Robert: Pray for an ever-deeper conversion of heart for all of us. Work within the organizations of your choice. Be grateful that you survived the culture of death, and express your gratitude in whatever ways you can.

How do you keep from getting discouraged by the lack of political action on behalf of the right to life and more recent attacks on life at all stages?

Robert: I will never be discouraged as long as I realize that pro-life work—even the political—is basically the work of God, not just our own.

Mary: Cultural change is largely a philosophical process that calls for long-distance runners. We cannot press buttons for results. We need to stop, think and pray not only with our heads but also with our hearts. And keep working. I am now completing a manuscript called The New Culture of Love: Healing the Broken Heart of Western Civilization. One of the chapters is called “Healing the Broken Heart of the Life Issues.” As the Book of Proverbs says, “A people without a vision perishes.”

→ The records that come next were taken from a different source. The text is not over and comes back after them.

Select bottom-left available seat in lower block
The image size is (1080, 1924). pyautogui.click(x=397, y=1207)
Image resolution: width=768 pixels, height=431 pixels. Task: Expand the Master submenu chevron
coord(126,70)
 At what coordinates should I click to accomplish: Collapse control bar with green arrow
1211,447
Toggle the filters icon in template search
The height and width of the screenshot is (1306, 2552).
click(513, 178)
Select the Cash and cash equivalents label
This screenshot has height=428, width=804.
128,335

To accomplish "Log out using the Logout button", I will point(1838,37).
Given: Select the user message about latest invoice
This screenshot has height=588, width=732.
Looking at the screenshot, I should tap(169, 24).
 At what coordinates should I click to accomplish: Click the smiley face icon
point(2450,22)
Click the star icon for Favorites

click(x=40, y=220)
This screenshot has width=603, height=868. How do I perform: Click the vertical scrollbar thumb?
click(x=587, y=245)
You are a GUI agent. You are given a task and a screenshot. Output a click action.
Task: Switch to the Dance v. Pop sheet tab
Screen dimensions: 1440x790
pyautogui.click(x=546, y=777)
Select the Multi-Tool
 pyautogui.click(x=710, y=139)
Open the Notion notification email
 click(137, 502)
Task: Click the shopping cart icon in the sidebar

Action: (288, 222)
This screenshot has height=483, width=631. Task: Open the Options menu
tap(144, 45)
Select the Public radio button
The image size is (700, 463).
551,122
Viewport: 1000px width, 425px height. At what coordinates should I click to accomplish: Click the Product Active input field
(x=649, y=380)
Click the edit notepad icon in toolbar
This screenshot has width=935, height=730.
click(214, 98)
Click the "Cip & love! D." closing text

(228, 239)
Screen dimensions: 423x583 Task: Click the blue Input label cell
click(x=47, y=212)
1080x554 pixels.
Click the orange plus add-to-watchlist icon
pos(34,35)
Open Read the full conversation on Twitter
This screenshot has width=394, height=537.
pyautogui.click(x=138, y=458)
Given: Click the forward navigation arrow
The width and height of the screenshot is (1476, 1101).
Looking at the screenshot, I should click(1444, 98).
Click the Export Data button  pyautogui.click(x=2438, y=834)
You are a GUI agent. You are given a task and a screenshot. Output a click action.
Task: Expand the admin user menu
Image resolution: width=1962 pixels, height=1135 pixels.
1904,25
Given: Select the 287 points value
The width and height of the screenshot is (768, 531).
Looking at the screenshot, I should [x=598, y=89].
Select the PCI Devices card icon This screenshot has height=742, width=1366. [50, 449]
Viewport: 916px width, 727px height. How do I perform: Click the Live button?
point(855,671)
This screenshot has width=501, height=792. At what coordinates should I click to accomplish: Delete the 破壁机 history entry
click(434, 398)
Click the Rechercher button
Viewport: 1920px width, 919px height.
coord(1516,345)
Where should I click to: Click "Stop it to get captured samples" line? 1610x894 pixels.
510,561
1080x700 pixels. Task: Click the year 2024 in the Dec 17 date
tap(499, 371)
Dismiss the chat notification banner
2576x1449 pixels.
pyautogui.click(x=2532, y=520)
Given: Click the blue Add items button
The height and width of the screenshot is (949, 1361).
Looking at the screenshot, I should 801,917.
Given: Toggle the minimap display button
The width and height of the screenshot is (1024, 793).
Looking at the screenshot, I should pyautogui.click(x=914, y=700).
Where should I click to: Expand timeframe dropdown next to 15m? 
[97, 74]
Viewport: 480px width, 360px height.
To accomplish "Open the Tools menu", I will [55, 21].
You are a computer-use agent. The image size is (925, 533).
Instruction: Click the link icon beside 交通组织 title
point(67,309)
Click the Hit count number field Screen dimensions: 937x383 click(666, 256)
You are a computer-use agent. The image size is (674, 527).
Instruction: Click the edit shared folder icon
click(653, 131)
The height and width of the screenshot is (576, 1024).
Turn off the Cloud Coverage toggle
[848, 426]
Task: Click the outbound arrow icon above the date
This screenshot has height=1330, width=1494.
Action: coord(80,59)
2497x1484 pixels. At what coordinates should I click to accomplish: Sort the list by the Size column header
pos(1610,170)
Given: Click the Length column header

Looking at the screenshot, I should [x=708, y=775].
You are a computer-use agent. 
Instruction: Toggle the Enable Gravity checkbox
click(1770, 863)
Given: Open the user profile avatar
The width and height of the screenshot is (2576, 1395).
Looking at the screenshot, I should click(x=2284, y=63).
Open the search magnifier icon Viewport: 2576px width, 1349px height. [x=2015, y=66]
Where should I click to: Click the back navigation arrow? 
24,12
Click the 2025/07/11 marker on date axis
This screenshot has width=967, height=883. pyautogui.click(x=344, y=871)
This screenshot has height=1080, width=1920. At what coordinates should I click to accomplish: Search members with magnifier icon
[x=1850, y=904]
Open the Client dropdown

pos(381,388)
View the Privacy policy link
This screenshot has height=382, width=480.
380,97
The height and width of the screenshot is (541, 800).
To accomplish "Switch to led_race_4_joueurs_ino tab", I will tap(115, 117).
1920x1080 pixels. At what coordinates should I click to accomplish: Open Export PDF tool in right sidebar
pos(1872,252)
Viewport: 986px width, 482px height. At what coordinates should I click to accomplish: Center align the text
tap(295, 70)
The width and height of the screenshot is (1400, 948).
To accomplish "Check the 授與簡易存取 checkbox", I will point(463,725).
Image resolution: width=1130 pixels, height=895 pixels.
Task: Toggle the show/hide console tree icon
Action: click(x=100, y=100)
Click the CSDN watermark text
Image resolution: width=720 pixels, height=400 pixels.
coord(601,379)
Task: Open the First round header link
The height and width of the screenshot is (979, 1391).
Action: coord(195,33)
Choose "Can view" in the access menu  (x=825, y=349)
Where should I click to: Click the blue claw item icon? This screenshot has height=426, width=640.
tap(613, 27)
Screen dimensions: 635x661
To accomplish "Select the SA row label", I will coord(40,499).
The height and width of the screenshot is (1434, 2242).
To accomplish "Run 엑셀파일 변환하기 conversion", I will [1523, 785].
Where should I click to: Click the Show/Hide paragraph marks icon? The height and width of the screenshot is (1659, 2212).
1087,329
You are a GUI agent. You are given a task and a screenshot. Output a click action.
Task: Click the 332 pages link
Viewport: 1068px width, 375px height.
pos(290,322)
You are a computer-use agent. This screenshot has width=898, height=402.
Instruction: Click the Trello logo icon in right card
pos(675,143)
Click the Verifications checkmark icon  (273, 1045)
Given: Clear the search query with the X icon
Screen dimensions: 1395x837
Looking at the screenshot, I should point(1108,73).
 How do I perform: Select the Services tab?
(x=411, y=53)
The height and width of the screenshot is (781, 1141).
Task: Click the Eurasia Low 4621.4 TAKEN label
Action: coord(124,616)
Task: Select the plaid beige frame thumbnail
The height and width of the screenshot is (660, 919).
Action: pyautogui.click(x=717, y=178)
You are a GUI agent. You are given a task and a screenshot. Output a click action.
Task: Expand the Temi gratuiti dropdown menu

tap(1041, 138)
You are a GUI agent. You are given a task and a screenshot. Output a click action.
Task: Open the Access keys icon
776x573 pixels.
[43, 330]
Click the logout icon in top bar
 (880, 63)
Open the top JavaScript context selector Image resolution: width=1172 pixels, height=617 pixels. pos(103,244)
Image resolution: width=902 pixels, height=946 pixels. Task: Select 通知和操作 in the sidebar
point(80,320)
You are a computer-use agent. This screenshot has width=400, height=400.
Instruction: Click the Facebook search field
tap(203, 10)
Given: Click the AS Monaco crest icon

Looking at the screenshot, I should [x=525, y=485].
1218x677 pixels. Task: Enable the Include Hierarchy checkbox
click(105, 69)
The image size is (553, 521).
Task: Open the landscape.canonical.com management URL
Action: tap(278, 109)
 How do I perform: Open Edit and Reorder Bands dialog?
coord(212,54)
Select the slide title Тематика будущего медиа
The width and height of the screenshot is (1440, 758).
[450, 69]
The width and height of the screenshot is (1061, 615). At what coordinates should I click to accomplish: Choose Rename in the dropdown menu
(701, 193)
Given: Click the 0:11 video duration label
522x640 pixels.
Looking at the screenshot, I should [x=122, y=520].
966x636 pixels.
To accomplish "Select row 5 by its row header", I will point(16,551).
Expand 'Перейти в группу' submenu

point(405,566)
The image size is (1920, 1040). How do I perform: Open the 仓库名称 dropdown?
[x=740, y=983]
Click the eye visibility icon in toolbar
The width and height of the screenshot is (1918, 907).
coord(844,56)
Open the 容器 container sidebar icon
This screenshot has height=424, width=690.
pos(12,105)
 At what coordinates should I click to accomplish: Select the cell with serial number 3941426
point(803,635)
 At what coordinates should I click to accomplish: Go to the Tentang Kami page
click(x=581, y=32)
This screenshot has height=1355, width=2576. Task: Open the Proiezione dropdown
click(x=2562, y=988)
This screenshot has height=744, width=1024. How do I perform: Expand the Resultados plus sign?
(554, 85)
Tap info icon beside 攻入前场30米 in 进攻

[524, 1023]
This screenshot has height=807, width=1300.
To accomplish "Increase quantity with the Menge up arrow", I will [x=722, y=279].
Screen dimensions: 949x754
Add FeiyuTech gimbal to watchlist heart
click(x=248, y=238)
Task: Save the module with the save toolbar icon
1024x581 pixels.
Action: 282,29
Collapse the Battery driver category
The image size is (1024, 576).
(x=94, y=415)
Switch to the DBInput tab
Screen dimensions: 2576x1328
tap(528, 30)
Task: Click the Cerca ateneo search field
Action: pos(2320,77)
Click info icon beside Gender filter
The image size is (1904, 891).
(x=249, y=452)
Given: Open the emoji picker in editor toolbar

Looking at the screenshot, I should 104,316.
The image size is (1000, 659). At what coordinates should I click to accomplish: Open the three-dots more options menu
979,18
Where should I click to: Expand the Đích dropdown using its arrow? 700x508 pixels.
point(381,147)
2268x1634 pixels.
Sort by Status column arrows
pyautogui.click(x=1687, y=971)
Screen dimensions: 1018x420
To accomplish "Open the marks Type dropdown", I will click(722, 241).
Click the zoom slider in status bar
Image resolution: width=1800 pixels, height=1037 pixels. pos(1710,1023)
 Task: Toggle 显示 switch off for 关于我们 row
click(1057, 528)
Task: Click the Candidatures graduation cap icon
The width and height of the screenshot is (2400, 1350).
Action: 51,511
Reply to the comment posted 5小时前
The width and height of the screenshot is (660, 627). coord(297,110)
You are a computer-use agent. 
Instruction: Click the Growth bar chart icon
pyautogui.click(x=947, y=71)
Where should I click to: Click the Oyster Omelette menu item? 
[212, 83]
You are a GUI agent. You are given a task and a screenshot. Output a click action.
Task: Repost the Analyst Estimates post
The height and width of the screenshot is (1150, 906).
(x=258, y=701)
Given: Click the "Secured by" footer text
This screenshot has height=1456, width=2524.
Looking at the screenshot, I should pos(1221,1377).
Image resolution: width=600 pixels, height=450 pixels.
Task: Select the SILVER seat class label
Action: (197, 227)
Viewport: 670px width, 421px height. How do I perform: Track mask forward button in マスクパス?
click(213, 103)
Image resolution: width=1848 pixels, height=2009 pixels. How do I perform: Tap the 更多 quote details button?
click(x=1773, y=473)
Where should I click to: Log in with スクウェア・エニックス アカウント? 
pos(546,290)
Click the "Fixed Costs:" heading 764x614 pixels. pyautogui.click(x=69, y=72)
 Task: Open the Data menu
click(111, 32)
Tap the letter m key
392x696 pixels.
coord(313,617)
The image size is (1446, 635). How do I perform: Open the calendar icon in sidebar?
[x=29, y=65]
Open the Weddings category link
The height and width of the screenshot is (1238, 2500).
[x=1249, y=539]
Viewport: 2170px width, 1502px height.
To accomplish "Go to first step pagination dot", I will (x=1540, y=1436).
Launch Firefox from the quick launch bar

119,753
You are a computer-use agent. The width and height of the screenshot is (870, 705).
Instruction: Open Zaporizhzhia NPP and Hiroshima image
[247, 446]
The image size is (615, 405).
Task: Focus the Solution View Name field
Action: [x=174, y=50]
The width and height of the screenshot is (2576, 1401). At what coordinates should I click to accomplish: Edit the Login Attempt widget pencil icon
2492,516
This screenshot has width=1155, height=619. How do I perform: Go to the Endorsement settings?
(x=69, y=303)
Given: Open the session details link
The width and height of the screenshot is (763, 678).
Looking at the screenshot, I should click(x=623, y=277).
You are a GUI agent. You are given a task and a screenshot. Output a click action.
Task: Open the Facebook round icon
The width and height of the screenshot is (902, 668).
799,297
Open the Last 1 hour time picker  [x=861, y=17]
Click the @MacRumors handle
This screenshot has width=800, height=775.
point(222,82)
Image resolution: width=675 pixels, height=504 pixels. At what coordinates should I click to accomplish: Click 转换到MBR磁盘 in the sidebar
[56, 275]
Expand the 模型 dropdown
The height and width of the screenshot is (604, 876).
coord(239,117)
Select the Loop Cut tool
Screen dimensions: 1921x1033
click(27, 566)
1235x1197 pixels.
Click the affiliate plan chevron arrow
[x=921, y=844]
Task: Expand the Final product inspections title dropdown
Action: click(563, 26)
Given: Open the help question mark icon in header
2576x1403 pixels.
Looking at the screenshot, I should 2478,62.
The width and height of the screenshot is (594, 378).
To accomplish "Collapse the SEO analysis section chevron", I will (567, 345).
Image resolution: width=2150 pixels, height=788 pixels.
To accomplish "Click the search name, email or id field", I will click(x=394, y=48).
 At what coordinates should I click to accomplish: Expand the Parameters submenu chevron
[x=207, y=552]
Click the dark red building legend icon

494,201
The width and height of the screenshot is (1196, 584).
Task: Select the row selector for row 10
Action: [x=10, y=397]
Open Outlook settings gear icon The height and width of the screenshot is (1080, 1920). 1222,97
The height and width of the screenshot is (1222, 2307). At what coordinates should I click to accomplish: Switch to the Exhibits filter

After 30 years, what signs of hope do you see for the pro-life movement?

Robert: When we became involved in this work in 1967, pro-lifers had no idea what they were getting into. We had hoped to turn things around politically in a few years. It really seemed that we had done so by 1972 with successful referenda in Michigan and North Dakota and notable victories in more than 30 state legislatures. But seven Supreme Court justices in January 1973 pulled the rug out from under the pro-life groundswell.

If we work and pray sufficiently, the pro-life movement will just as suddenly gain a sweeping victory through the courts someday. Like water boiling before turning to steam, the present steady, remarkably per-during opposition to abortion and to the other anti-life thrusts will prevail. Even then the work must continue.

Mary: An essential aspect of the needed cultural change is a true sexual revolution. When America's original Puritan-Victorian culture surged into its opposite extreme—a Playboy culture — our sexuality remained as lost in the latter as in the former.

The current progress in abstinence education is a good beginning as long as it stays and deepens in the middle ground and avoids the extremes. Also, by means of the increasing use of ultrasound technology in the clinics and the media, the pre-born child is now taking the lead in the pro-life movement.

Tim Drake writes from St. Cloud, Minnesota.